What might not be so easy to adapt to is the pace. The first story was meant to be a standalone and at 21 pages it is the shortest story of the bunch. If you are wondering whether this might be your thing then the first story will be a fairly quick read. All the rest of the stories are about 50 pages or longer and they are all collectively soaked in dry academic humor and are just about some folks that go about their daily business. No chases or fights or anything even resembling action for the most part. With eleven stories in total tallying over 600 hundred pages in length, this can certainly be an off-putting read to a lot of people.  

This isn't a fast-paced book. A lot of literature isn't particularly fast-paced, but this one is one of those bedtime or work break books that I will read a bit from before I have to move on to other things. It's not a bad book and I certainly wouldn't begrudge anybody who chose to binge-read such a book, but "a little bit at a time" is the pace I with which I felt the most comfortable. 
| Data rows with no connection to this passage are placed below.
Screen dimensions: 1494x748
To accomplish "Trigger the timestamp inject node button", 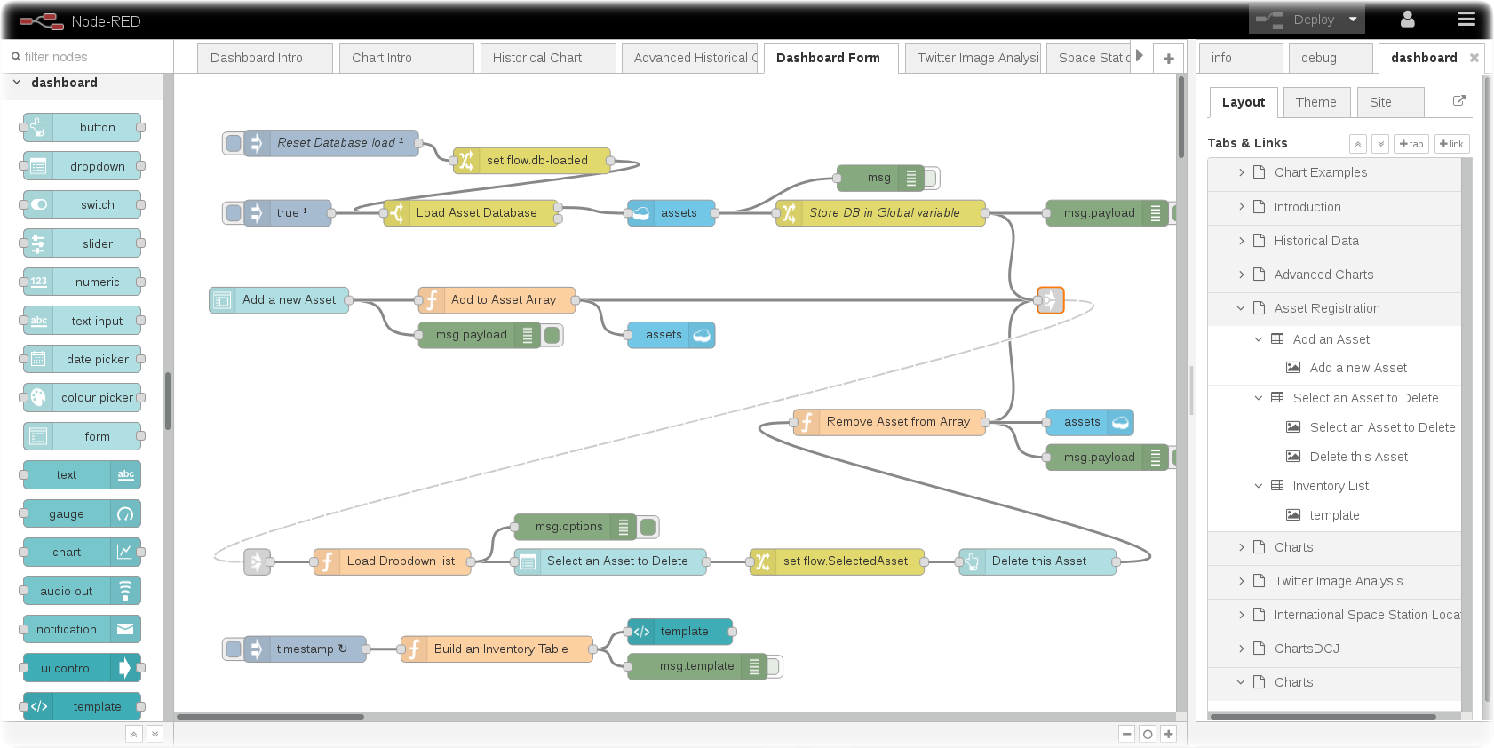I will (x=233, y=649).
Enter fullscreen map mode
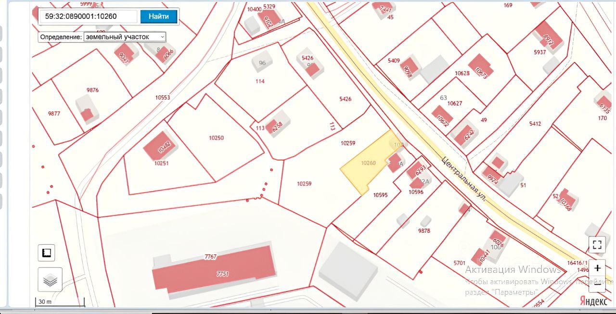 (597, 244)
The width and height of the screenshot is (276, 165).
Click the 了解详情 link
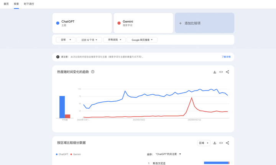[x=226, y=57]
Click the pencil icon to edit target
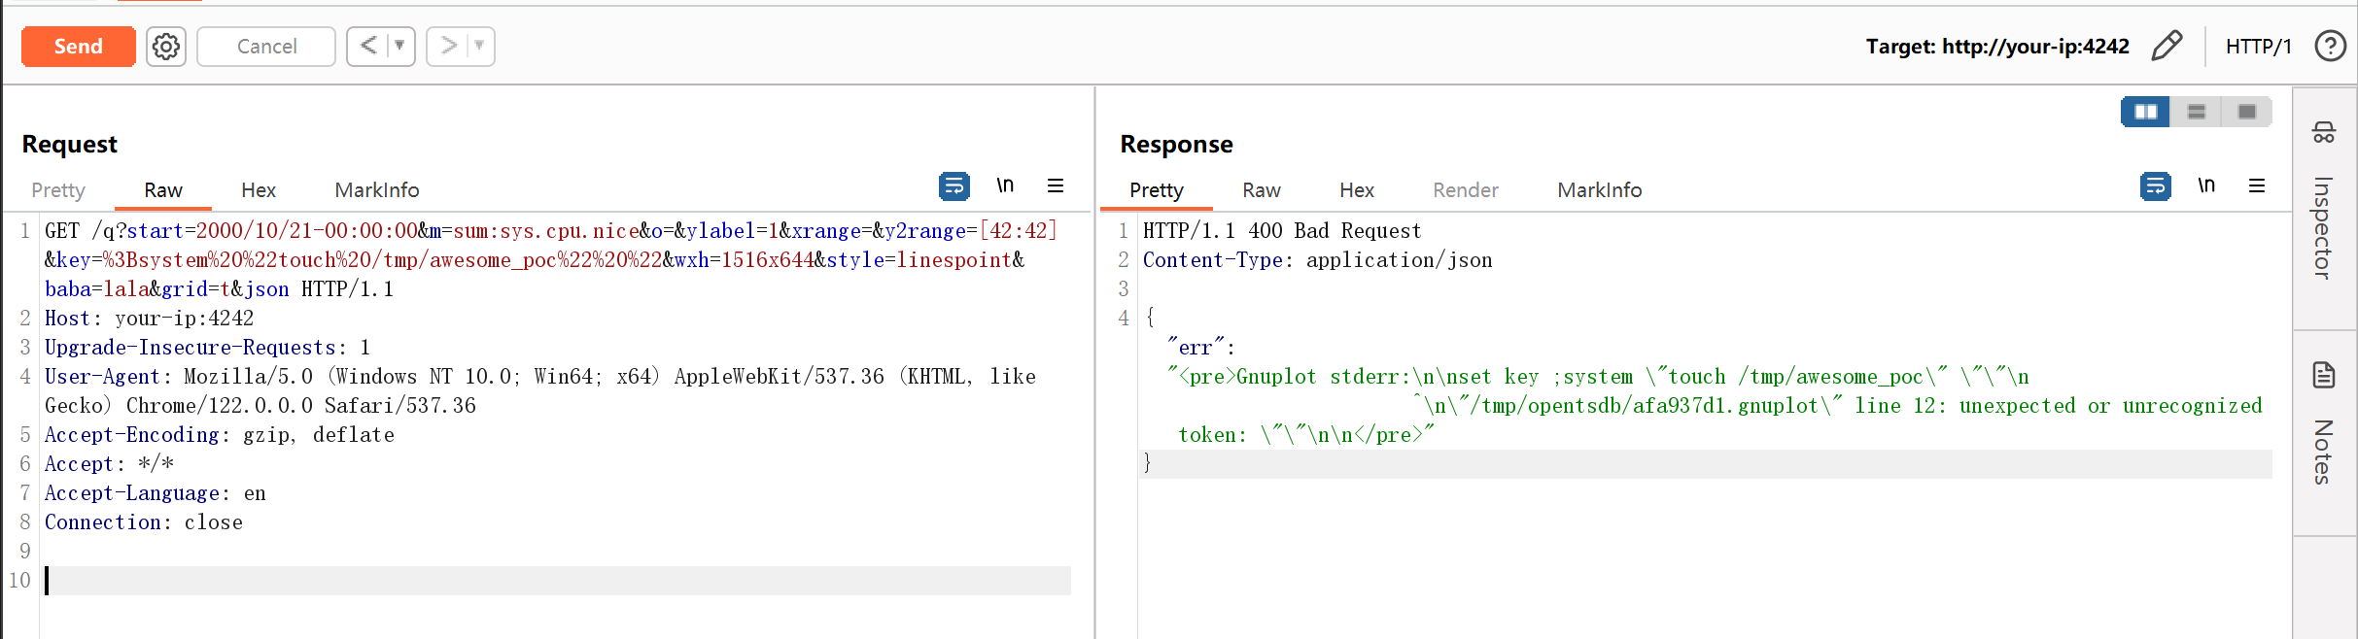The height and width of the screenshot is (639, 2358). tap(2167, 47)
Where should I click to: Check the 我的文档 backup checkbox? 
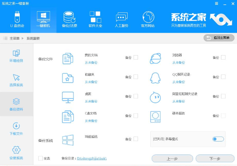136,57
I've been making a few notes as I go, highlighting a particularly witty phrase here or there, and some of the phrases are quite good. 
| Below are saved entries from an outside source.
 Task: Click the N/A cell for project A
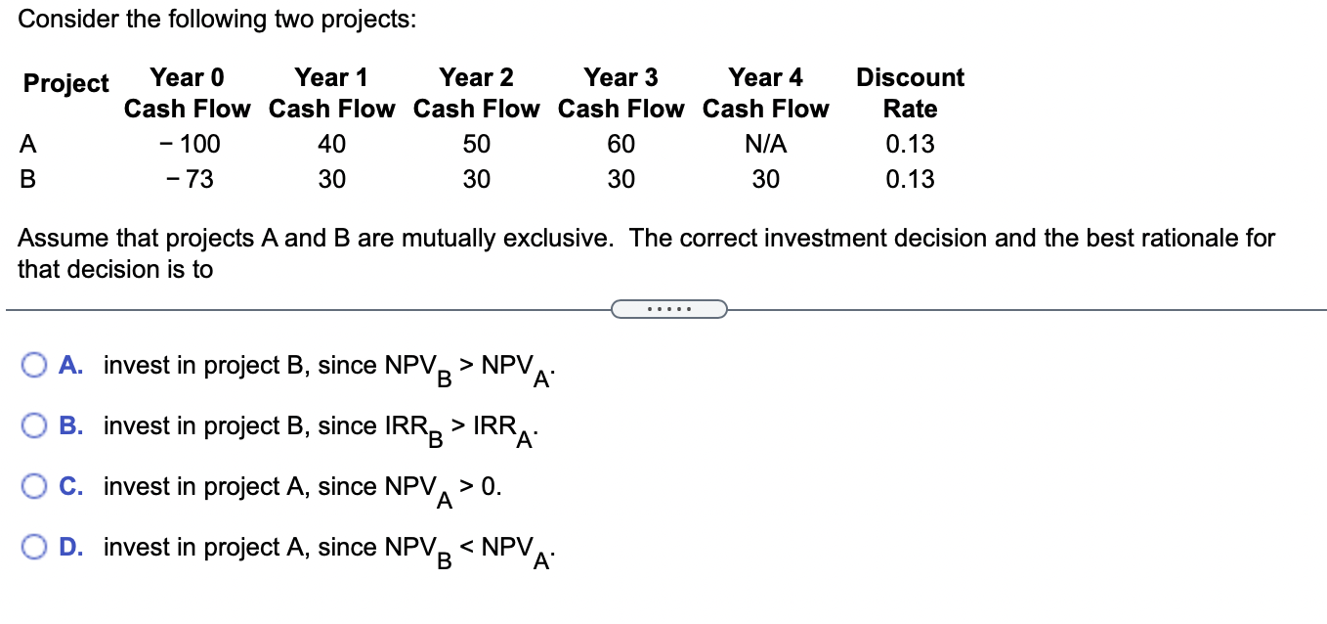click(x=765, y=145)
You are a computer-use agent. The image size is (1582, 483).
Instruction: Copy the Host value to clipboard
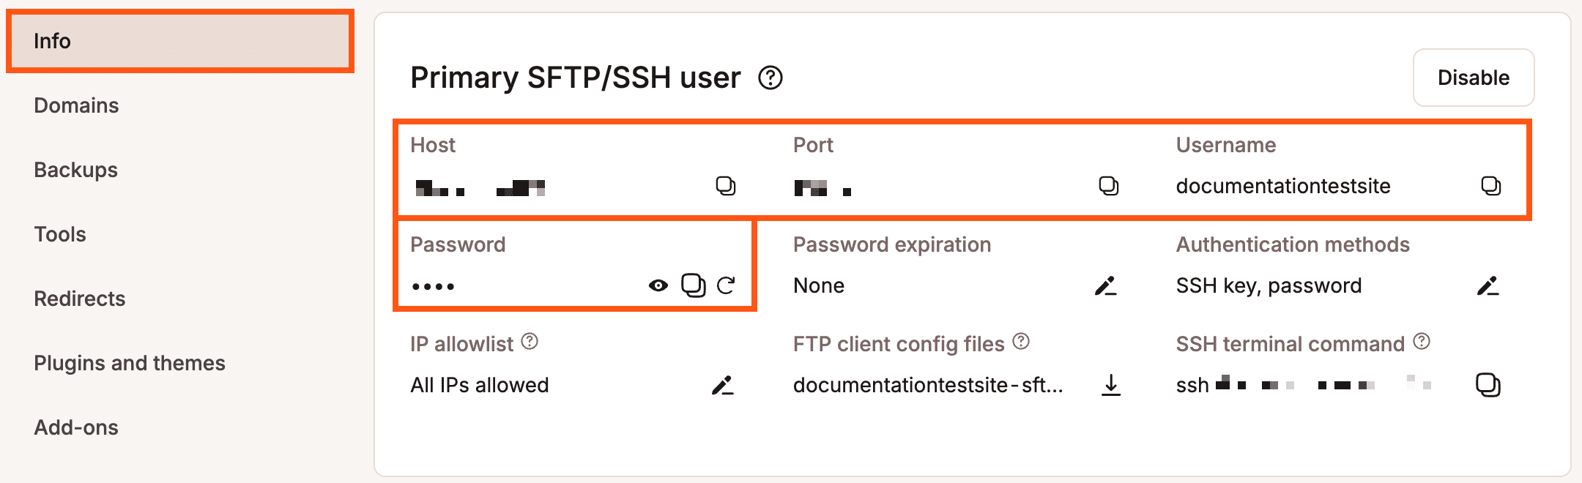click(727, 187)
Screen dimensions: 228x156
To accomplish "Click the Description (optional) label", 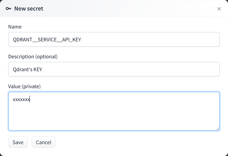I will coord(33,56).
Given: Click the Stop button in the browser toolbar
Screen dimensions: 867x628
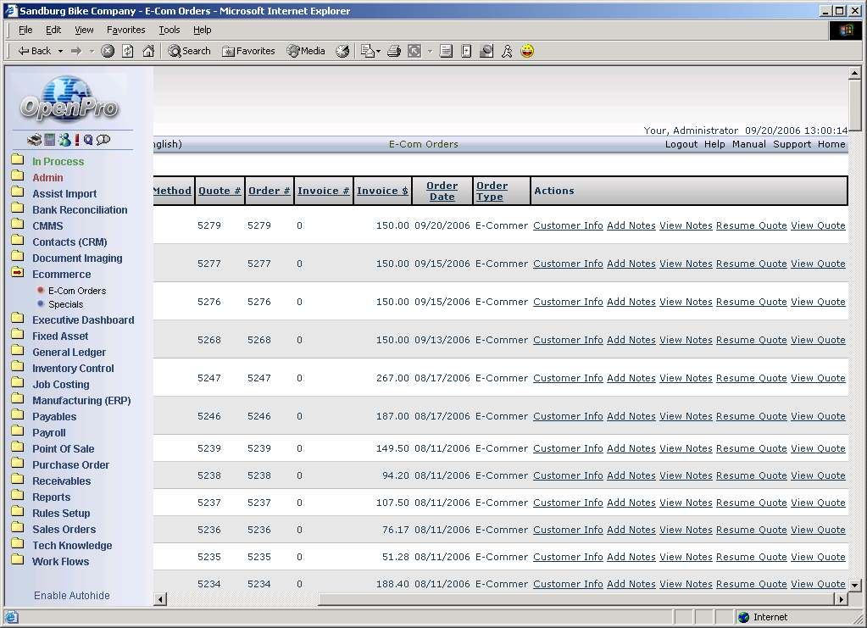Looking at the screenshot, I should pos(108,51).
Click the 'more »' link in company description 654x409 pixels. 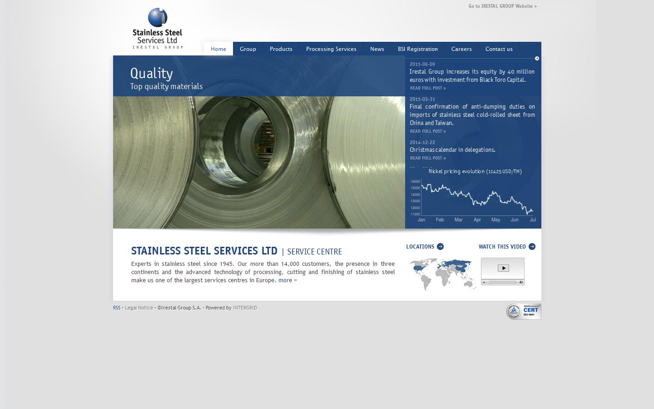(x=287, y=280)
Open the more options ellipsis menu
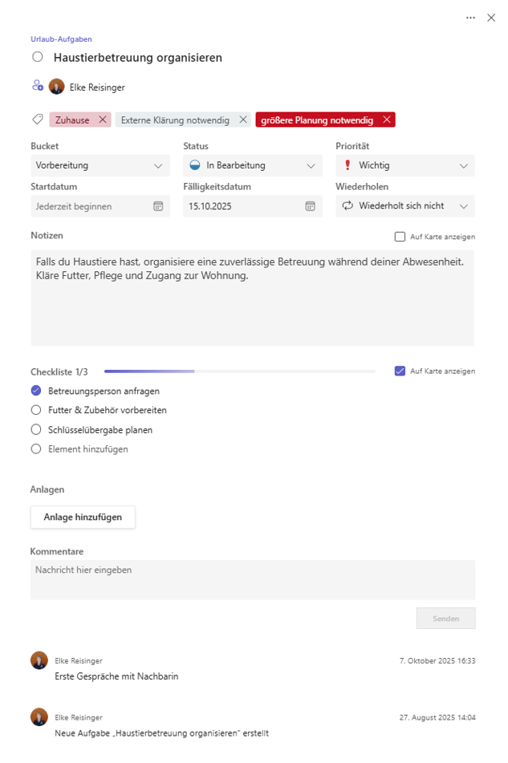The image size is (508, 763). 471,18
My favorite is this one: "For money, believe you me, is a hard mistress and none of her lovers are let off lightly. As a matter of fact, I've just been visiting a businessman and, according to him, the only way to succeed is to practice the 'triangled technique': try to escape your obligations, annihilate your kindly feelings, and geld yourself of the sense of shame. Try-an-geld. You get it? Jolly clever, don't you think?"

That particular quote is made somewhere around page 180 and is told in sort of a joking manner by one of the snob characters. It might have been Waverhouse or maybe Coldmoon. I can't remember because I didn't highlight who said it and I don't feel like going back and figuring it out. At any rate that quote is way too complicated to be even remotely funny, but it apparently is an excellent translation of a complicated Japanese pun. And the quote is designed to be complicated and drawn out because that's just the sort of things that academic snobs do and that's where the satire comes in. The humor is often purposefully forced and clunky to make the snobs sound stupid.
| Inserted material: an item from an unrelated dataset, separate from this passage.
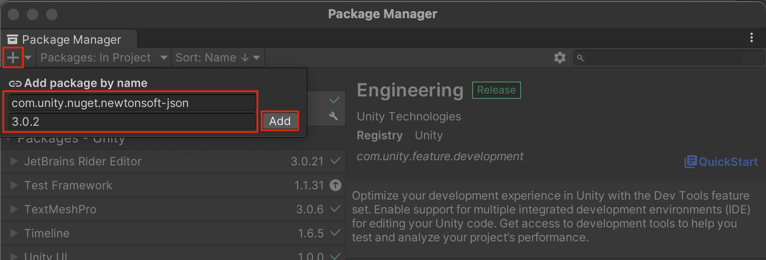Open the arrow next to plus button
Image resolution: width=766 pixels, height=260 pixels.
point(28,58)
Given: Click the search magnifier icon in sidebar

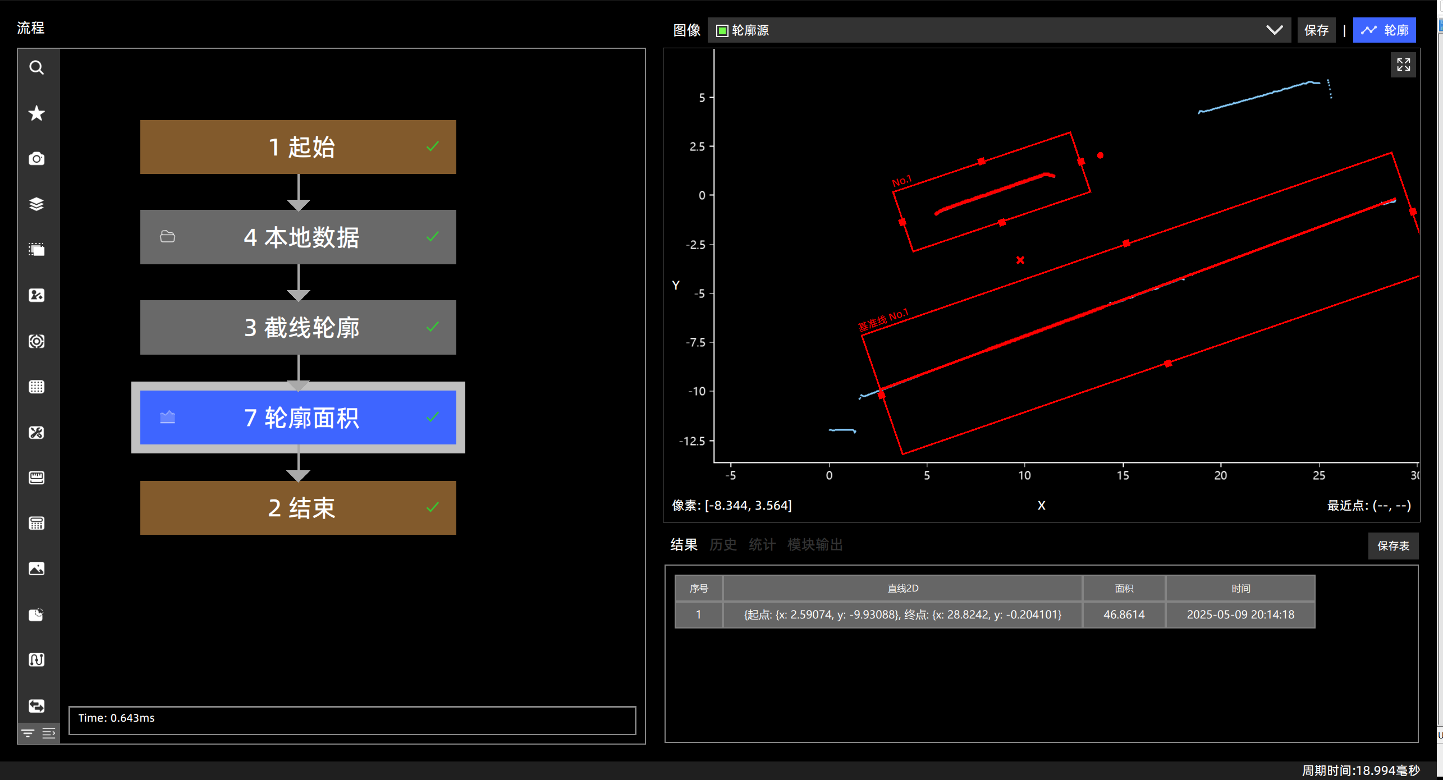Looking at the screenshot, I should tap(36, 68).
Our narrator through these stories is a cat without a name. He belongs, more or less, to Mr. and Mrs. Sneaze and gets to observe Mr. Sneaze and his exchanges with the famous embellisher of facts Mr. Waverhouse and the ardent doctorate pursuer Mr. Coldmoon. He writes about these exchanges with his own feline insights although the further into the book the less the narrator seems feline. Even the cat is smart enough to make note of that fact by saying that all of his frequent meetings with humans make him feel like he has practically become one. 

Overall, these stories do blend together to tell a bit of a tale and do chronologically follow the order in which they are placed, but they can stand alone, too. From what I can tell, anyway. I am about halfway finished with this book because I am reading other things and also because I don't really feel in a rush to finish this book, but the introduction piece clued me in a great deal as to just what the contents of this book is like. 

If you think you'd like this kind of book then I would recommend it because it is a good and competent read. I prefer books that feel less dry and have a bit of an atmosphere, though. That's why I found No Longer Human so fascinating and riveting. 

Still, I don't doubt I will read another title from this guy in the future. 

P.S. - My Kindle version of this story was rife with some formatting issues. While not an indictment of the story it certainly is an annoyance and an indictment of the Kindle version.